Alfred the Great is really the father of England. Before Alfred the idea that you could unify quarrelsome Saxon kingdoms and the Celtic kingdoms of the southwest and Britons of the northwest was a pipe dream. But he achieved that. To start with, he was a great military ruler: as King of Wessex he saw off the Vikings, who had threatened to carve up England. By inventing a system of fortified towns – a military innovation – he protected Wessex. The Vikings were tough and scary, but what they couldn’t do was besiege. They came by boat and couldn’t bring heavy equipment: put a wall in front of them and they were in trouble.

Alfred the Great (849–99)

Robert the Bruce (1274–1329)

Robert the Bruce was someone who was as important in the history of Scotland as Alfred was in the history of England. It is thanks to Robert the Bruce, and virtually him alone, that there was no lasting conquest of Scotland. When Scotland and England did later join together to form Britain, it was as equal partners rather than one as a conquered nation. What most people know about him is the legend of the spider that is supposed to have inspired him when hiding in a cave, but the important thing is his massive impact on British history.

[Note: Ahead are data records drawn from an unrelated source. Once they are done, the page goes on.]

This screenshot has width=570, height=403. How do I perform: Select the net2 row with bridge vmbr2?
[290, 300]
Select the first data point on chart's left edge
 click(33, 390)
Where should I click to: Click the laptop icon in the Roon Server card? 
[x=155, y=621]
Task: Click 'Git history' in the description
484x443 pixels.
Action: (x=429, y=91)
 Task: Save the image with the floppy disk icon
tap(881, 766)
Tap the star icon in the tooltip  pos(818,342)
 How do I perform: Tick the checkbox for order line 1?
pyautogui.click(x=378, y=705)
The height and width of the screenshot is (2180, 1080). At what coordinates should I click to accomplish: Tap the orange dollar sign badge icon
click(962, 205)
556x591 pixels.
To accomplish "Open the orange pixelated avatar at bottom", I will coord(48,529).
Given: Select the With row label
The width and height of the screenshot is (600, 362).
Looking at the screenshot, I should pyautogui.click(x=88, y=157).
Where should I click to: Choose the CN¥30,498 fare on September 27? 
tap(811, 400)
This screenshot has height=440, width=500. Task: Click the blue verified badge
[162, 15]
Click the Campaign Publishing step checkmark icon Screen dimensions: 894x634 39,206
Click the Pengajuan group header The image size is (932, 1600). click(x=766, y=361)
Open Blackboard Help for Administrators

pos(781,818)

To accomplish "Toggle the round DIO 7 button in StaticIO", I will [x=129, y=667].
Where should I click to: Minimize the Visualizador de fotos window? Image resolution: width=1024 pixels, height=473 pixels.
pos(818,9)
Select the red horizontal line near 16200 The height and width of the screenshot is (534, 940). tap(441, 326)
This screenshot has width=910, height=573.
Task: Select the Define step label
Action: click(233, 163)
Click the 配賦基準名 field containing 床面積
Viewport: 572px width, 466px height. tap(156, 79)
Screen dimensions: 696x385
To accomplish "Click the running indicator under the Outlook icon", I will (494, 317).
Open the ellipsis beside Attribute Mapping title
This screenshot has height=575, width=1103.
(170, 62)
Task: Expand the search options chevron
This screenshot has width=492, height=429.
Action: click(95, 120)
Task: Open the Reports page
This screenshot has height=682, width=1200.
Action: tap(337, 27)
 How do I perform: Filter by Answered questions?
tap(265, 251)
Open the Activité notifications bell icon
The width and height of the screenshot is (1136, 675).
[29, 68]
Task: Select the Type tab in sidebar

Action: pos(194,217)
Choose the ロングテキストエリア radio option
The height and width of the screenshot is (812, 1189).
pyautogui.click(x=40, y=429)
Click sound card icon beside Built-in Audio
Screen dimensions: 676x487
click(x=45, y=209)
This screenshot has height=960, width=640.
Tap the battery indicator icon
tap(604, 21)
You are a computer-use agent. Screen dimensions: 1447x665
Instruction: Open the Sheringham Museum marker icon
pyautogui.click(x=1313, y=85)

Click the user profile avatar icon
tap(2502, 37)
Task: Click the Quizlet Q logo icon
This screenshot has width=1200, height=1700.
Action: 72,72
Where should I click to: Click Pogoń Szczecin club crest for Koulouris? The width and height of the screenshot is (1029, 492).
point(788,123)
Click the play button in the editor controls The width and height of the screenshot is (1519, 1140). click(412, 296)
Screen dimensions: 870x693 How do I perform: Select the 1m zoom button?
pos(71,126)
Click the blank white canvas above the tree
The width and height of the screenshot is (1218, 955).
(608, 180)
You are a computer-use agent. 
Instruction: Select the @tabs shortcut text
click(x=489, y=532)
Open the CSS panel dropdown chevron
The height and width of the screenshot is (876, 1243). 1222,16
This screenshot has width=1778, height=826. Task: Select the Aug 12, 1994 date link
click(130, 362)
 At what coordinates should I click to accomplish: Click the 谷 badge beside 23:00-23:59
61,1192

Robert the Bruce (1274–1329)

 William Shakespeare (1564–1616)

William Shakespeare is absolutely a man of history, one of the most significant human beings that has ever lived. He is the finest writer of English and probably the greatest wordsmith in history. If you are going to talk about the English language – or even just language – you have to talk about Shakespeare: he means something to everyone. He has been translated all over the world. It’s almost ironic to put him in a list of Britons: he doesn’t really belong to any one place, I don’t think, though of course he was born and raised in England, in Stratford-upon-Avon.

 William Shakespeare (1564–1616)

Thomas Cromwell (1485-1540)

When he was chief minister to King Henry VIII, Thomas Cromwell engineered the break with Rome. But he did more than advocate the Reformation – he started to define the rights and status of the English Parliament in England and the King’s relationship with Parliament: the idea that the highest law of the land is that which is voted for in Parliament and assented to by the King is one that remains to this day. He was also a terrifically good organiser and a moderniser.

Thomas Cromwell (1485-1540)

Joseph Banks (1743–1820)

Just as Shakespeare had an impact on global culture, I wanted to choose someone who had an impact on the birth and growth of science – and Joseph Banks had a huge effect both in his own work – he took part in one of the most significant scientific explorations with Captain Cook through the South pacific on Endeavour, bringing back hundreds of botanical specimens – but almost more importantly, as a hub for other scientists.

Joseph Banks (1743–1820)

George Stephenson (1781-1848)

George Stephenson – who had started as a cowherd and then became a colliery fireman before developing his expertise in engineering – took one of the greatest steps in this process by developing, and accelerating, the move towards trains. He didn’t invent the first-ever locomotive engine; what he did was develop it. He established the first passenger train service and was a pioneer of railways.